• **TRECHO PARA LEITURA**:
++++

Em ano ruim, Previ supera bolsa, mas não cumpre meta

Por Cristiano Romero | De São Paulo 

#Previ, a fundação de previdência dos funcionários do Banco do Brasil (#BB), teve rentabilidade total, em 2013, de 7,19%, abaixo da meta atuarial, que foi de 10,84%. Dos dois planos que o fundo administra, o maior – o Plano 1 (de benefício definido), responsável por mais de 95% do patrimônio da entidade – obteve retorno de 6,36% em renda variável num ano em que o Ibovespa fechou com recuo de 15,50%.

Em renda fixa, o Plano 1 da Previ também fechou 2013 com retorno positivo (8,07%), mas abaixo da meta de 11,37% definida para esse segmento. Apesar do ano ruim, o patrimônio do fundo cresceu R$ 3,5 bilhões, somando R$ 170,8 bilhões. O superávit (que forma a reserva de contingência) chegou a R$ 24,76 bilhões, abaixo dos R$ 26,29 bilhões alcançados no ano anterior.

Antecipados ao Valor, os números serão divulgados hoje pela manhã, no Rio. Nesta entrevista, o presidente da Previ, Dan Conrado, lembra que, embora tenha fica abaixo da meta atuarial, a rentabilidade da Previ foi positiva, enquanto o retorno médio dos fundos de pensão (excluído o do BB) foi negativo em 4,20%. Em outra comparação, enquanto o patrimônio da Previ cresceu, o do sistema encolheu R$ 10,7 bilhões no ano passado.

"Nos últimos dez anos, a expectativa de resultado, isto é, a meta atuarial acumulada foi de 199%. Conseguimos, em renda variável, resultado de 416% no período. Na rentabilidade total do plano, fazendo um mix com renda fixa, imóveis e outras aplicações, tivemos 374%. Esta é a razão de termos um bom colchão de liquidez", disse Conrado.

Eis os principais trechos da entrevista:

Valor: Os fundos de pensão tiveram um ano ruim em 2013. Foi pior do que na crise de 2008/2009?

Dan Conrado: A crise de 2008 consumiu muito mais patrimônio dos fundos. 2013 foi um ano bem ruim, mas não pior do que 2008 e 2009. Nossa situação é muito tranquila porque, trazendo todos os benefícios a valor presente, temos mais de R$ 20 bilhões além do necessário para pagar os benefícios. A reserva de contingência, que em 2013 chegou a R$ 24,76 bilhões, é superávit. Na crise de 2008, consumimos R$ 26 bilhões dessa reserva, mas isso em nenhum momento abalou a solidez do fundo. Quando a bolsa melhorou, retomamos as reservas. Em sua história, a Previ jamais se tornou insolvente ou viveu insolvência técnica.

Valor: O momento não é preocupante?

Conrado: Nossa meta atuarial é inflação mais 5%, que deu 10,84% em 2013. Nos últimos dez anos, a expectativa de resultado, isto é, a meta atuarial acumulada foi de 199%. Conseguimos, em renda variável, resultado de 416%. Na rentabilidade total do plano, fazendo um mix com renda fixa, imóveis e outras aplicações, tivemos 374%. Esta é a razão de termos um bom colchão de liquidez.

Valor: A queda da bolsa em 2013 não prejudicou o fundo?

++++

• **MATERIAL FORNECIDO**:
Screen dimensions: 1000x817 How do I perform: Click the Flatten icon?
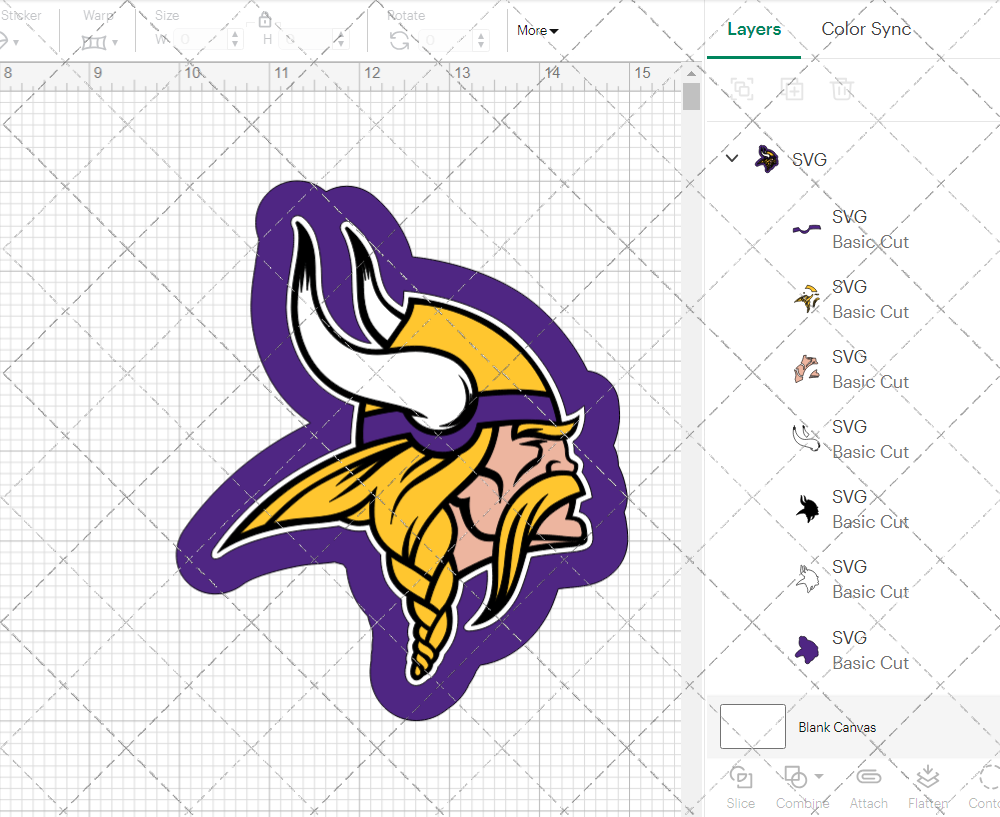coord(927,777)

++++

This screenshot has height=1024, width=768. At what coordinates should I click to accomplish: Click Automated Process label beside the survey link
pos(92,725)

++++

• **OBJETIVO PROPOSTO A**: Reproduza sem nenhuma alteração o trecho da reportagem sobre a Previ que vai de "#Previ, a fundação" a "no ano anterior.".
• **OBJETIVO PROPOSTO B**: Para cada afirmação a seguir, diga se ela concorda com a reportagem sobre a Previ, respondendo sim ou não e citando literalmente as palavras do texto que decidem a questão. (i) A rentabilidade total da Previ em 2013 ficou abaixo da meta atuarial. (ii) O superávit de 2013 foi maior que o do ano anterior. (iii) Segundo Conrado, a Previ já passou por insolvência técnica.
• **OBJETIVO PROPOSTO C**: Dê continuidade à reportagem sobre a Previ a partir do ponto em que ela termina.

• **RESPOSTA A**:
#Previ, a fundação de previdência dos funcionários do Banco do Brasil (#BB), teve rentabilidade total, em 2013, de 7,19%, abaixo da meta atuarial, que foi de 10,84%. Dos dois planos que o fundo administra, o maior – o Plano 1 (de benefício definido), responsável por mais de 95% do patrimônio da entidade – obteve retorno de 6,36% em renda variável num ano em que o Ibovespa fechou com recuo de 15,50%.

Em renda fixa, o Plano 1 da Previ também fechou 2013 com retorno positivo (8,07%), mas abaixo da meta de 11,37% definida para esse segmento. Apesar do ano ruim, o patrimônio do fundo cresceu R$ 3,5 bilhões, somando R$ 170,8 bilhões. O superávit (que forma a reserva de contingência) chegou a R$ 24,76 bilhões, abaixo dos R$ 26,29 bilhões alcançados no ano anterior.

• **RESPOSTA B**:
(i) Sim: "teve rentabilidade total, em 2013, de 7,19%, abaixo da meta atuarial, que foi de 10,84%".
(ii) Não: "O superávit (que forma a reserva de contingência) chegou a R$ 24,76 bilhões, abaixo dos R$ 26,29 bilhões alcançados no ano anterior."
(iii) Não: "Em sua história, a Previ jamais se tornou insolvente ou viveu insolvência técnica."

• **RESPOSTA C**:
Conrado: A rentabilidade de renda variável em 2013 foi de 6,36%, num ano em que o IBrX [índice de referência do segmento na bolsa] foi negativo em 3,13% e o Ibovespa, em 15,50%. No caso de renda fixa, conseguimos retorno de 11,37% no Plano 1. A rentabilidade total em 2013 foi de 7,19%.

Valor: Abaixo da meta atuarial.

Conrado: Sim. Se você pegar todos os fundos de pensão e excluir a Previ, a rentabilidade dos demais fundos foi negativa em 4,20%. Incluída a Previ, o total dos fundos em 2013 foi um retorno negativo de 1,26%.

Valor: Por que essa diferença?

Conrado: Primeiro porque temos uma boa diversificação de investimentos. Aumentamos a nossa carteira de imóveis; temos uma alocação maior em renda variável, em empresas que são boas pagadoras de dividendos…

Valor: Por exemplo?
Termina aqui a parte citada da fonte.